State Rep. Mark Danish, a Democrat from Tampa with an education background, introduced the Common Core to his seventh-grade science students at Tampa’s Benito Middle School before taking a break from teaching this year to focus on campaigning for next year’s election.
“From what I’ve seen of the standards in science, it’s a very good step forward in getting our kids ready for more rigorous work,” Danish said. “It’s hard for some of the students to get used to because it’s different. But much of it is good because it’s getting students to read, interpret the information and be able to take a side.”
Danish plans to take a better look at the standards at all grade levels, and he encourages Florida parents, teachers, school administrators and other community members to do the same.
“A lot of people are talking about this and they haven’t sat down to look at each grade level,” he said.
Here is the meeting schedule:
Oct. 15, 5 p.m. to 8 p.m., Hillsborough Community College’s Dale Mabry campus in the auditorium of the Student Services building, Room 111, 4001 W. Tampa Bay Blvd.
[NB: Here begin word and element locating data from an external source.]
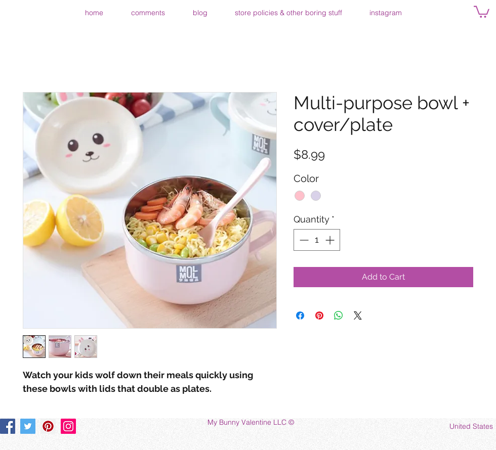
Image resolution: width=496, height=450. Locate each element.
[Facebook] (7, 426)
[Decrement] (303, 240)
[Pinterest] (48, 426)
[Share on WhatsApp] (339, 315)
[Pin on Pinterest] (319, 315)
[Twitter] (27, 426)
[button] (481, 11)
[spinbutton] (317, 240)
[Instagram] (68, 426)
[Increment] (331, 240)
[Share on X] (358, 315)
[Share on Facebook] (300, 315)
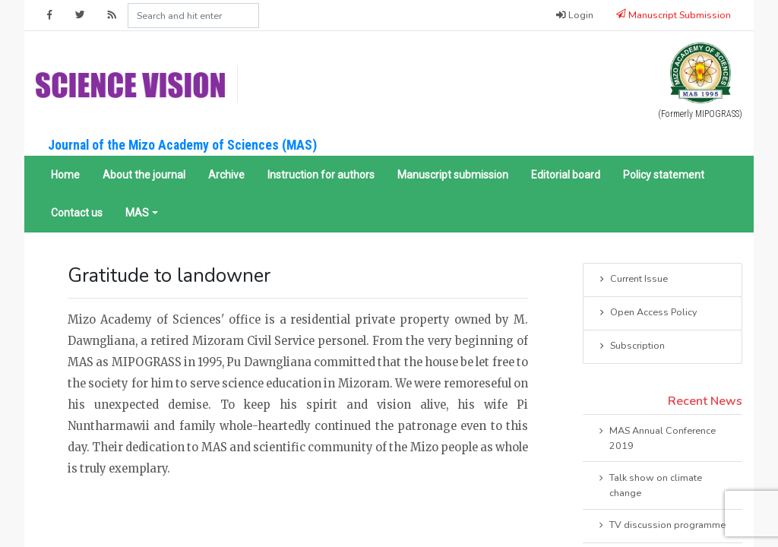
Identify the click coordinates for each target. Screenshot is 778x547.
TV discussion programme (661, 525)
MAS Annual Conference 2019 (656, 437)
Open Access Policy (647, 313)
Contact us (77, 213)
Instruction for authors (321, 175)
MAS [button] (137, 213)
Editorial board (565, 175)
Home (65, 175)
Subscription (631, 346)
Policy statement (663, 175)
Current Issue (632, 279)
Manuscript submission (452, 175)
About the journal (144, 175)
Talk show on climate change (649, 484)
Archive (226, 175)
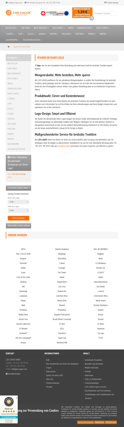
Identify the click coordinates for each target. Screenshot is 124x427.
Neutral (62, 305)
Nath (23, 305)
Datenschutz (51, 371)
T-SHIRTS (10, 34)
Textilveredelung (52, 383)
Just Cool (62, 286)
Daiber (23, 268)
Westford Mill (62, 342)
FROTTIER (80, 34)
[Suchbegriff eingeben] (105, 13)
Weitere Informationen (85, 422)
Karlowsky (23, 291)
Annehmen (111, 422)
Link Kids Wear (62, 296)
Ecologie (62, 268)
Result (100, 314)
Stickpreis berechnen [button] (18, 188)
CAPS (21, 34)
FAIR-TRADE (25, 28)
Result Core (23, 319)
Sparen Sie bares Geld (54, 375)
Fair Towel (62, 272)
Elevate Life (100, 268)
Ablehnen (99, 422)
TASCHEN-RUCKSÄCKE (32, 40)
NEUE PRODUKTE (41, 28)
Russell (100, 319)
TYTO (101, 338)
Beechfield (62, 258)
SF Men (62, 324)
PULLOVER (67, 34)
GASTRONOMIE (12, 40)
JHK (23, 286)
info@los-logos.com (19, 369)
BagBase (100, 254)
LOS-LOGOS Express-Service (96, 387)
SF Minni (100, 324)
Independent (62, 282)
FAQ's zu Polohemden (93, 379)
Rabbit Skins (23, 314)
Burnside (23, 263)
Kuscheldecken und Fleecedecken (98, 390)
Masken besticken (91, 367)
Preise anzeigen (18, 218)
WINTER (103, 34)
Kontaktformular (64, 146)
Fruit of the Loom (23, 277)
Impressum (89, 375)
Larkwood (23, 296)
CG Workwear (101, 263)
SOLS (62, 328)
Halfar (100, 277)
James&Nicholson (100, 282)
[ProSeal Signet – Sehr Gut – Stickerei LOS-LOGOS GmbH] (9, 406)
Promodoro (62, 310)
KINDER (92, 34)
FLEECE (31, 34)
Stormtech (62, 333)
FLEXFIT (101, 272)
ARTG (23, 249)
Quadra (100, 310)
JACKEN (42, 34)
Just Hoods (101, 286)
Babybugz (62, 254)
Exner (23, 272)
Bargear (23, 258)
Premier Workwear (101, 305)
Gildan (62, 277)
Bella (101, 258)
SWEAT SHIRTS (103, 28)
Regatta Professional (62, 314)
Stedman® (23, 333)
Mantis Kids (62, 300)
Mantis (23, 300)
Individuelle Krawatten (93, 360)
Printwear (23, 310)
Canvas (62, 263)
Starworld (100, 328)
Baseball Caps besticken (94, 364)
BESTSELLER (11, 28)
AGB (47, 360)
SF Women (23, 328)
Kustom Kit (62, 291)
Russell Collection (23, 324)
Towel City (62, 338)
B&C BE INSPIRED (101, 249)
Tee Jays (101, 333)
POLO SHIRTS (59, 28)
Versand (49, 387)
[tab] (18, 188)
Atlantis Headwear (62, 249)
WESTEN (54, 34)
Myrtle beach (101, 300)
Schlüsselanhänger (92, 383)
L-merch (101, 291)
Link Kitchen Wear (101, 296)
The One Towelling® (23, 338)
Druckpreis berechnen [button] (18, 225)
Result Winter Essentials (62, 319)
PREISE (71, 28)
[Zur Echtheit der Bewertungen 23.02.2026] (9, 420)
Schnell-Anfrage (112, 3)
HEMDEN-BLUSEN (85, 28)
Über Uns (49, 379)
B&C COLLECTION (23, 254)
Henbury (23, 282)
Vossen (23, 342)
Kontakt (88, 371)
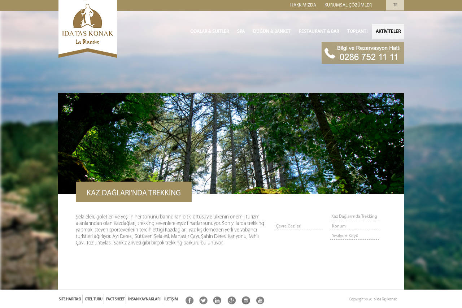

Oct. 16, 5 to 8 p.m., Broward College’s Davie campus in the Bailey Concert Hall, Building 4, 3501 S.W. Davie Road.
Oct. 17, 5 to 8 p.m., Tallahassee Community College in the Ghazvini Center for Healthcare Education Auditorium, 1528 Surgeons Drive.
Visit www.flstandards.org to read each standard and submit suggestions, or email firstname.lastname@example.org.
All comments must be submitted by Oct. 31 to be considered for review.